- _Selected excerpt_:
Evolution of Economic Thought

 

Outline One - Introduction:  Why study the evolution of economic ideas, etc.?

 

 

First:  An Note on My Sources

 

I use quite a number of sources for my lectures.  But I wanted to list some of the main ones here.  Others I will site throughout the text of the lectures (especially journal articles and original writings from the dead

and living economists we will discuss).

 

Karl Přibram, A History of Economic Reasoning (1983, posthumous and incomplete)

Murray Rothbard, Economic Thought Before Adam Smith:  An Austrian Perspective on the History of Economic Thought (1995)

Murray Rothbard, Classical Economics: An Austrian Perspective on the History of Economic Thought, (1995)

Mark Blaug, Economic Theory in Retrospect, 5th ed. (1997)

Steven G. Medema and Warren J. Samuels, The History of Economic Thought:  A Reader, 2nd ed. (2013)

Israel M. Kirzner, The Economic Point of View, 1976 ed. (first published in 1960)

Israel M. Kirzner, “The Economic Calculation Debate:  Lessons for Austrians” (1988)

Ludwig von Mises, Human Action, (1949)

Lionel Robbins, A History of Economic Thought:  The LSE Lectures (2000)

Robert B. Ekelund, Jr. and Robert F. Hebert, A History of Economic Theory & Method, 6th ed. (2014)

Robert Heilbroner, The Worldly Philosophers (1953)

Kenneth Boulding, “After Samuelson Who Needs Smith?” History of Political Economy (1971)

Martin C. Spechler, Perspectives in Economic Thought (1990)

William Breit and Roger L. Ransom, The Academic Scribblers, 3rd ed. (1998)

Todd G. Buchholz, New Ideas From Dead Economists (2007)

Joseph Schumpeter, History of Economic Analysis (1954)

Joseph Schumpeter, Ten Great Economists (1951)

Daniel R. Fusfeld, The Age of the Economist, 9th ed. (2002)

Bruce Caldwell, "Adam Smith? Who's He?", The John William Pope Center, Commentary, Sept. 01, 2010

Karen Vaughn, “Why Teach the History of Economics?” Journal of the History of Economic Thought, (1993)

Ian A. Kerr, "The Value of the History of Economic Thought," Journal of Economic and Social Policy, (2002)

 

 

Why Study The History of Economic Thought?  After all - isn't everything we should know incorporated into the textbooks we read today?

 

 

    Ideas Matter!!

 

 

These of my favorite quotations on why it is important to study the ideas of the past:

 

            Essays on the history of economic thought are to be appreciated not only purely as history.  No less important is the fact that they enable us to re-examine the present state of economic theory in the light of all attempts earlier generations made for their solution.  In comparing our point of view with past achievements and errors we may either detect flaws in our own theories or find new and better reasons for their confirmation.

- _Dataset rows_:
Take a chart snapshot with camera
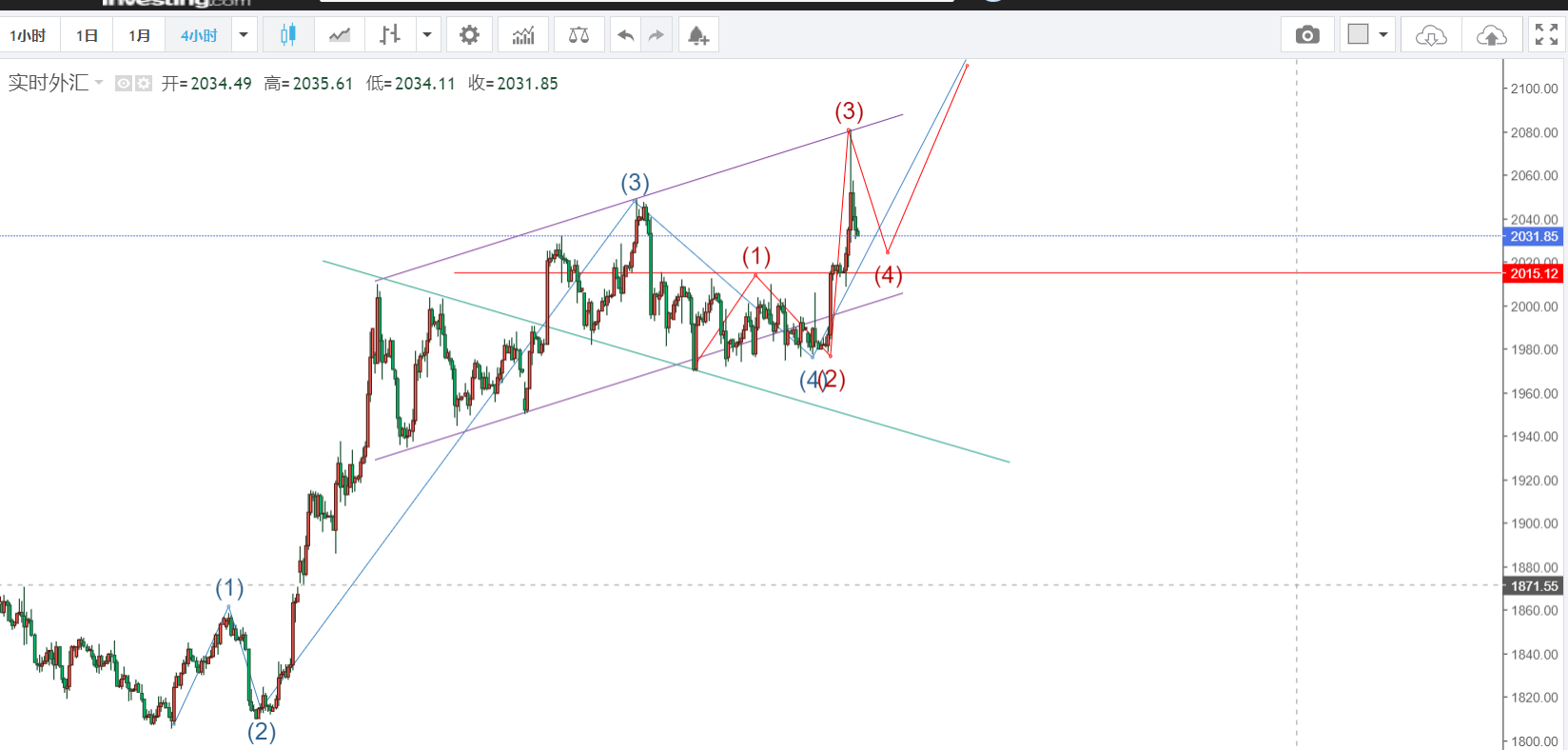 click(x=1307, y=35)
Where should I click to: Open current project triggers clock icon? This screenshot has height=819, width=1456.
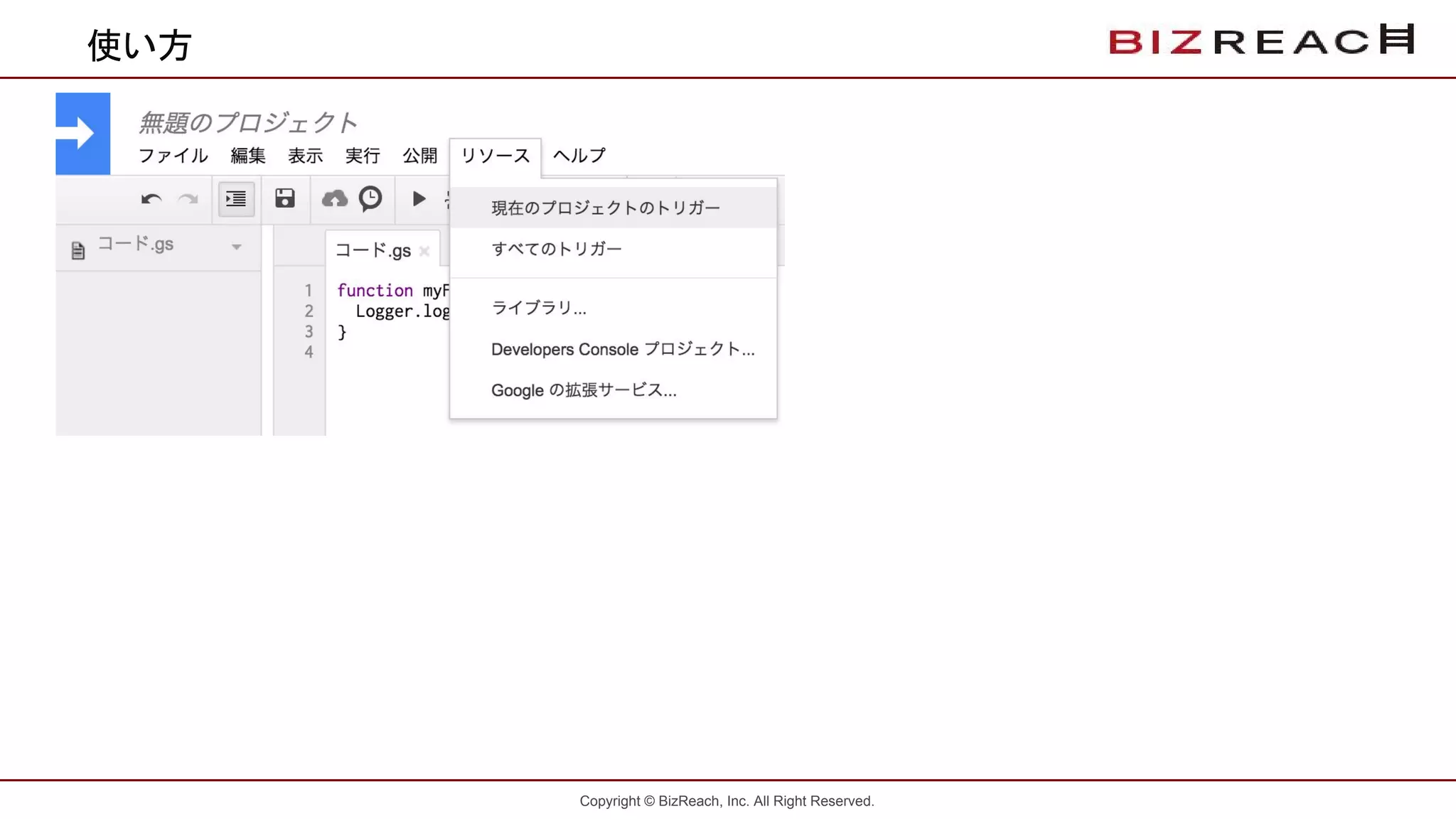click(370, 198)
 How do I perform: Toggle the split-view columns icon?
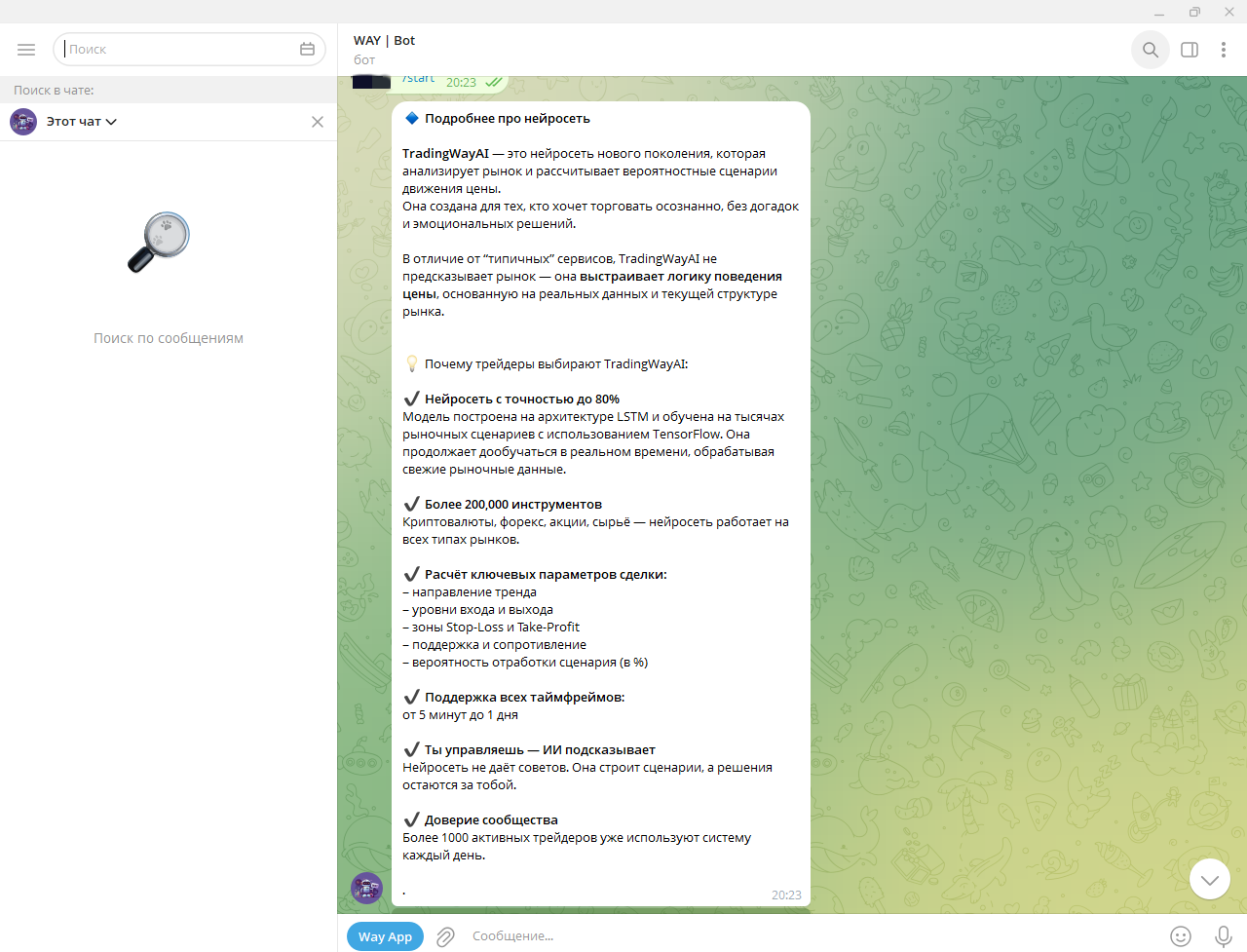click(x=1189, y=49)
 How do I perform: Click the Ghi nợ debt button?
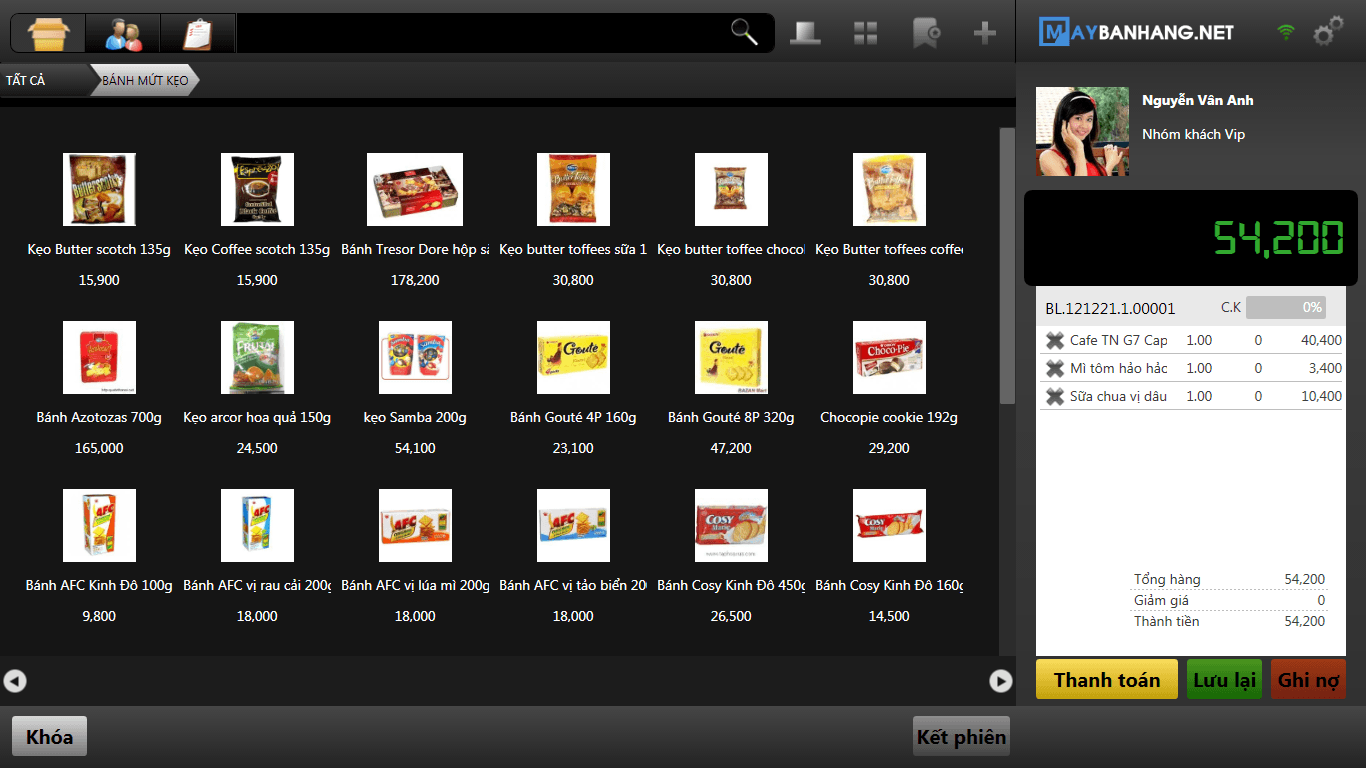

- _Exercise aim_:
Reproduce word for word the passage of the economic thought lecture outline from "Ludwig von Mises, Human" to "Political Economy (1971)".

- _Task answer_:
Ludwig von Mises, Human Action, (1949)

Lionel Robbins, A History of Economic Thought:  The LSE Lectures (2000)

Robert B. Ekelund, Jr. and Robert F. Hebert, A History of Economic Theory & Method, 6th ed. (2014)

Robert Heilbroner, The Worldly Philosophers (1953)

Kenneth Boulding, “After Samuelson Who Needs Smith?” History of Political Economy (1971)